A temple complex ahead in front, with the rocks in the distance.  If the only way of seeing this view everyday was to visit the temple, the most agnostic of rulers would turn deeply religious.   So, you kind of get the feeling that the folks who chose locations for temples had an early career in psychology.  

I take just a step to my right and am now in this verandah with pillars.  And this is the thing about photography: everyone just has to take a photo or two of a bunch of pillars in a straight line, its Pavlovian (about which you can learn more at https://en.wikipedia.org/wiki/Classical_conditioning.  We believe in holistic education).  

The building held up by these pillars isn't arresting enough, so we look inside and see at a vast empty space with a strong suggestion of mice and bats that are competing to produce smells with higher pungency,  and move on.  


The structure to the left is a 'gaali dwar', for the royals to get the breeze and the one to the right is the entrance to the temple in front of which I stood while taking this photograph.  Isn't the scene surreal...utterly beautiful?  We just stood soaking it all in (well, literally as well...).
And the question that haunts me is: just how did those folks lift all the stones up a couple of storeys? Where did they get that superhuman strength from?


No, Horlicks has been around for a while, but not that long.  Even I know that.


Now, this is just the sort of photo I'd take to show off.  

Anand was blocking the doorway, so I asked him to crouch behind the pillar in the larger interest of Art and he nearly threw his slipper at my Nikon.  
After all that I have done for him over the years......

The pillars all over had some lovely carvings 

...but this one sort of freaked me out a bit.  Which probably was the intent anyways (not to freak me out, if you see what I mean, but humans in general).  
I wouldn't want to meet this guy in broad daylight on MG Road, let alone anywhere else.  Which brings me to contemporary dangers in the fort: leopards and bears are known to wander around, so stick to your paths and mind your language.

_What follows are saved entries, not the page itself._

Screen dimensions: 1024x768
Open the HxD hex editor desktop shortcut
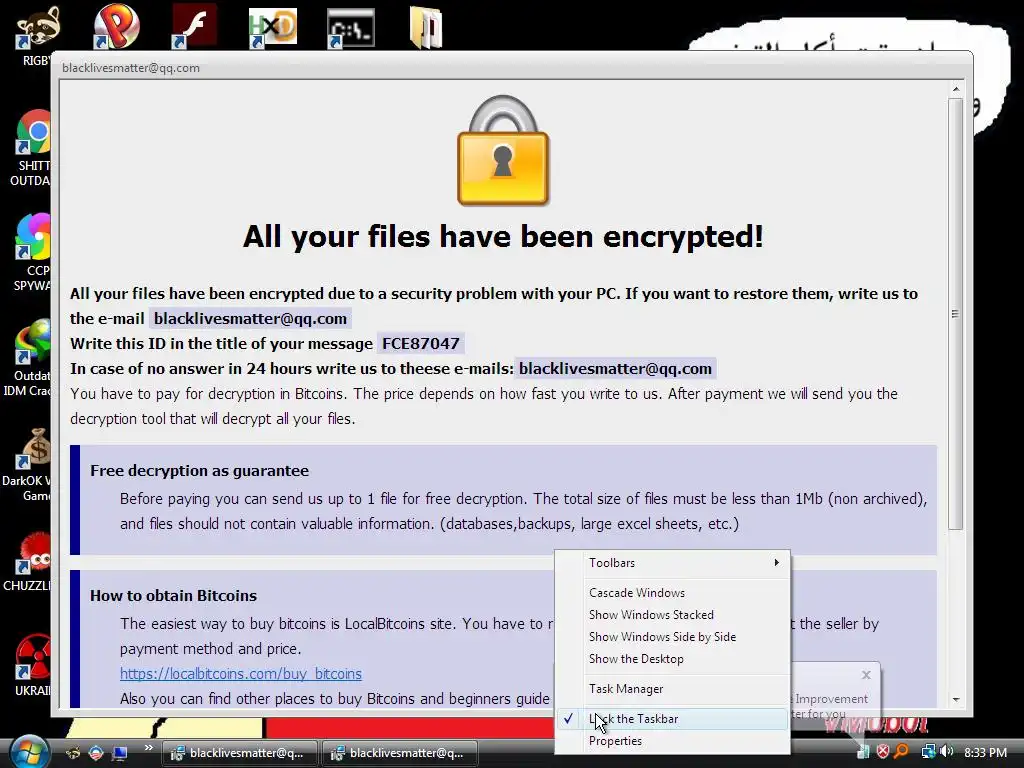pos(272,27)
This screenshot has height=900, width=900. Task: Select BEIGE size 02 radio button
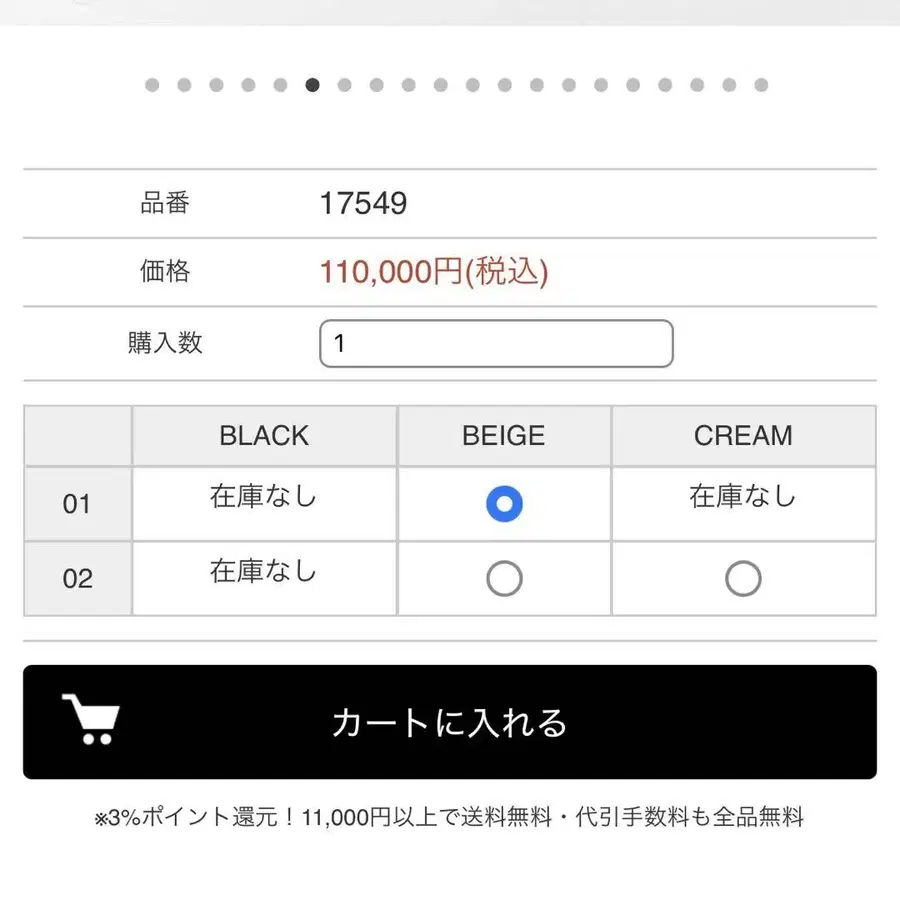[504, 578]
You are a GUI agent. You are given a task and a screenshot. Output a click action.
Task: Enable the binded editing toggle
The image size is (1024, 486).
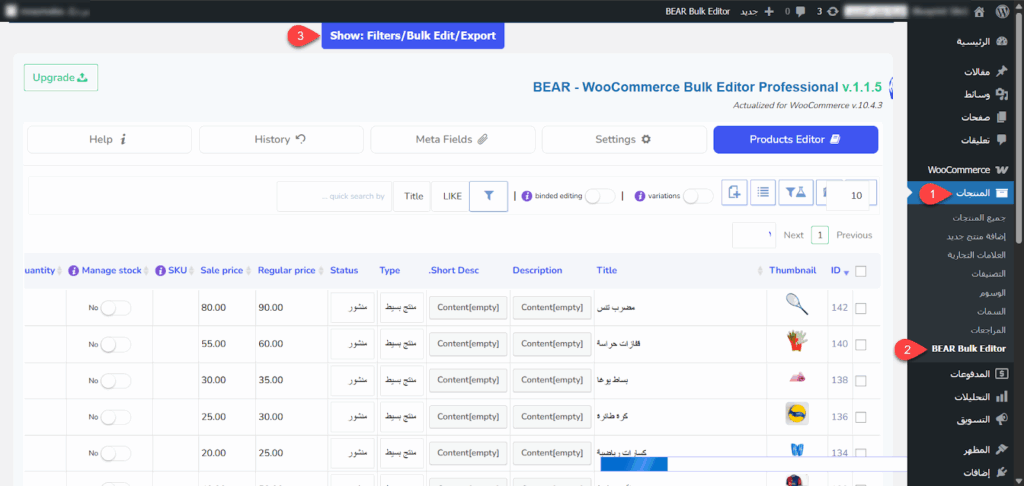[x=599, y=196]
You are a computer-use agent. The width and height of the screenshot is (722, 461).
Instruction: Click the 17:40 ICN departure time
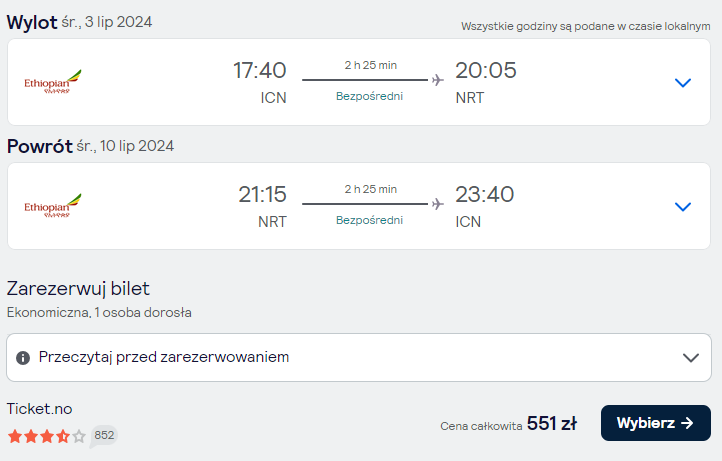pyautogui.click(x=260, y=70)
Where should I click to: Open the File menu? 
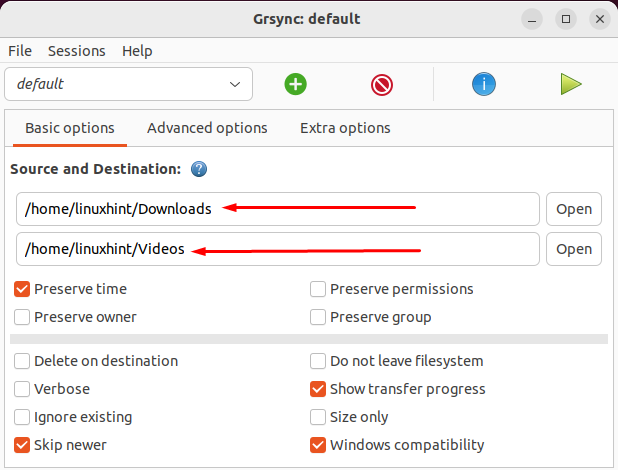(20, 51)
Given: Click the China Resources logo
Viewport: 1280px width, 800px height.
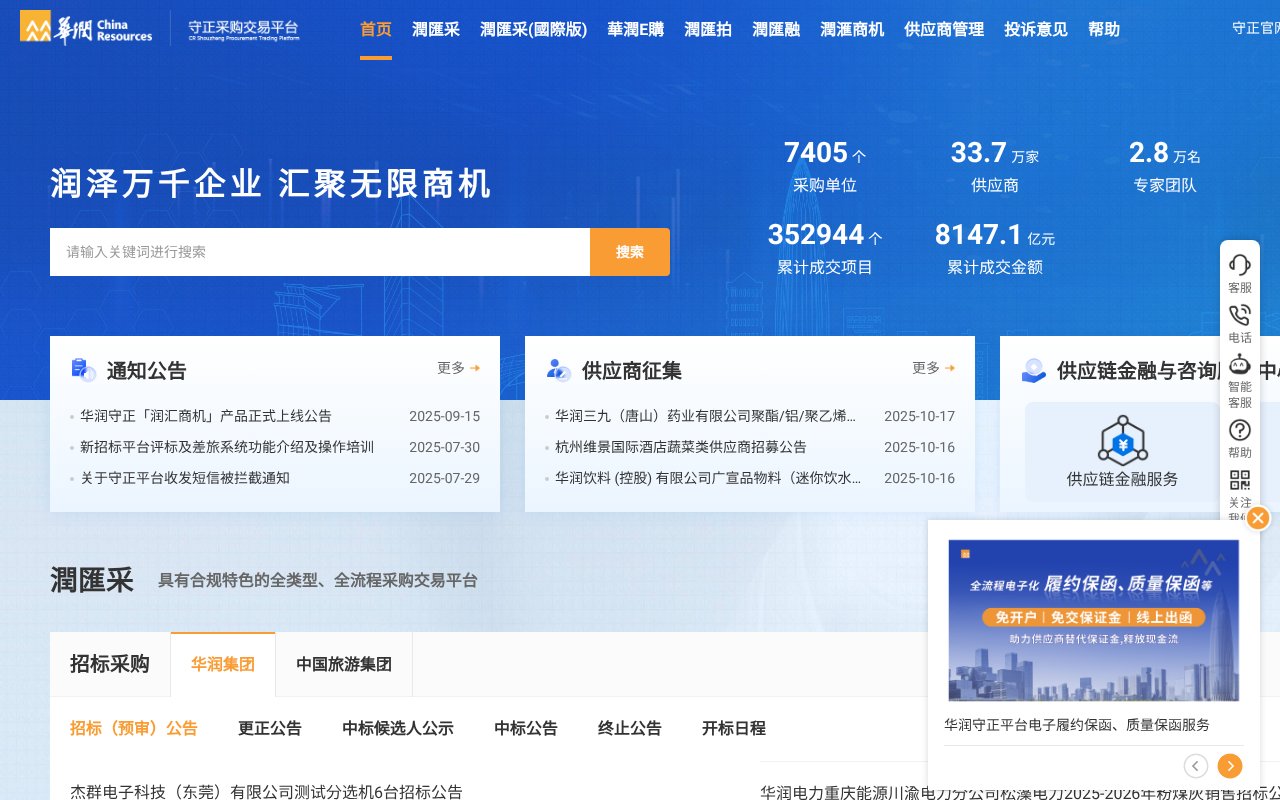Looking at the screenshot, I should (86, 27).
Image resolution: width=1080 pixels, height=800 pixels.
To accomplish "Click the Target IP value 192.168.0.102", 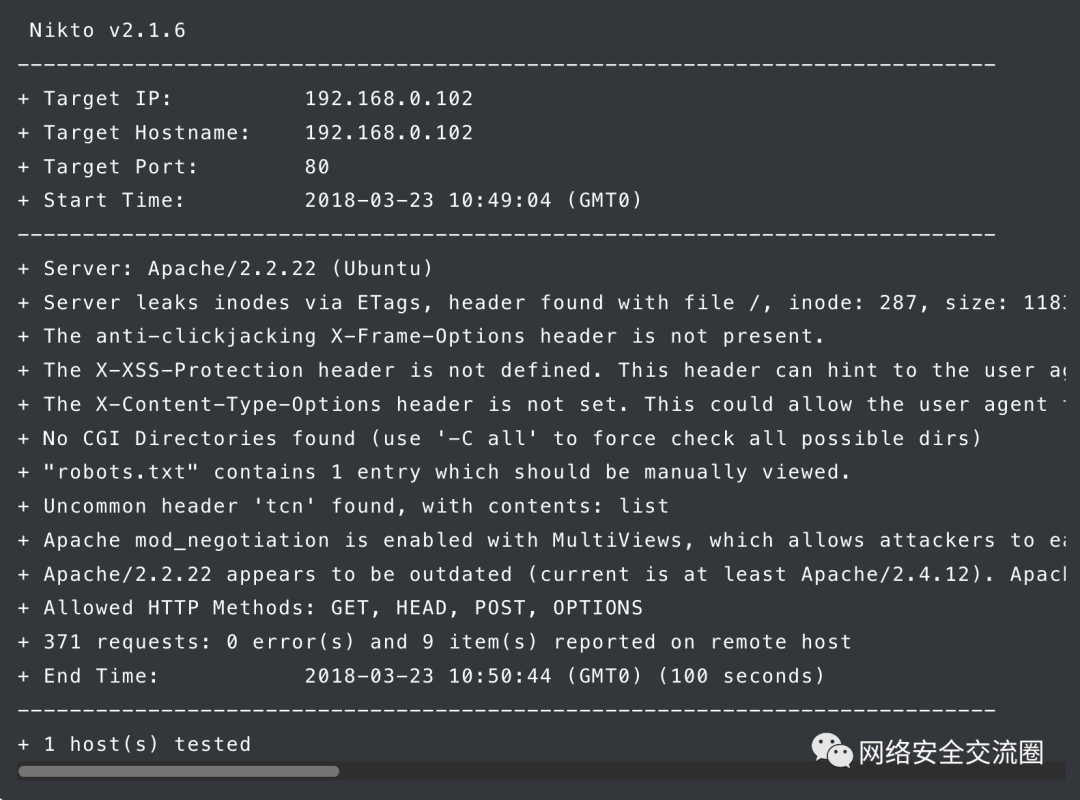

The panther is like a leopard
Except it hasn't been peppered
Should you behold a panther crouch
Prepared to say Ouch
Better yet, if called by a panther
Don't anther
(not me, Ogden Nash)

The stuff that I did not photograph were the outstanding rainwater harvesting ponds, carved and teased out of rock (a sure sign of genius this, missing the ponds for the rocks.  Runs in the family). 

Back to serious reporting.  This is where one of those Hyder-Tipu Universe Boss chaps set up a grinder for gunpowder, using circular grinding stones turned by horses and bulls, managed by, of course, humans.  I cannot think of a riskier thing to do in life, but, of course,  it's a free country (well, not in those times, I agree).  Plus, both those chaps were a bit cuckoo (else why would you conquer Mysore, for Heaven's sake?  The most innocuous folks around live there).

On second thoughts, I would rather grind gunpowder than cross Outer Ring Road.  

And, that brings us, finally to the tale of Onake Obavva (now, that's a name to have).  She was a warrior woman who fought the soldiers of Hyder Ali in 1779 and knocked off several of them with her Onake (a heavy wooden pestle that gets the shivers doing a decathlon on your backbone).  O2 hid near a narrow passage that they had to cross and then bumped them off (literally, of course) one by one.  Smart woman this, but looking at the passage - which is now called Onake Obavvana kindi - you do feel sorry for those soldiers, even if they were daft enough to be with the Hyder-Tipu mafiosi.  Getting your skull fragmented isn't (at the best of times, even with air-conditioning and Dettol invented) a pleasant experience.  At some point, she met her end as well, so that was heroic.  

We stood for a moment in silence as a mark of respect to O2 for what she had done and then hurried off towards the exit.  It was mid-morning - 11 am - when we left the fort, soaked to the 206th bone (it had been raining without a break all the while) and feeling just what a wanderer would feel without an agenda or mobile connectivity.  In a word, bliss.

About a kilometre down the road, at Lakshmi Bhavan - hugely recommended to us as a venerable eatery - idlis and dosas were calling out to be eaten, so one needed to be responsible and fulfill that duty.  
Someday, we might return to add an eighth wall.  Stay posted.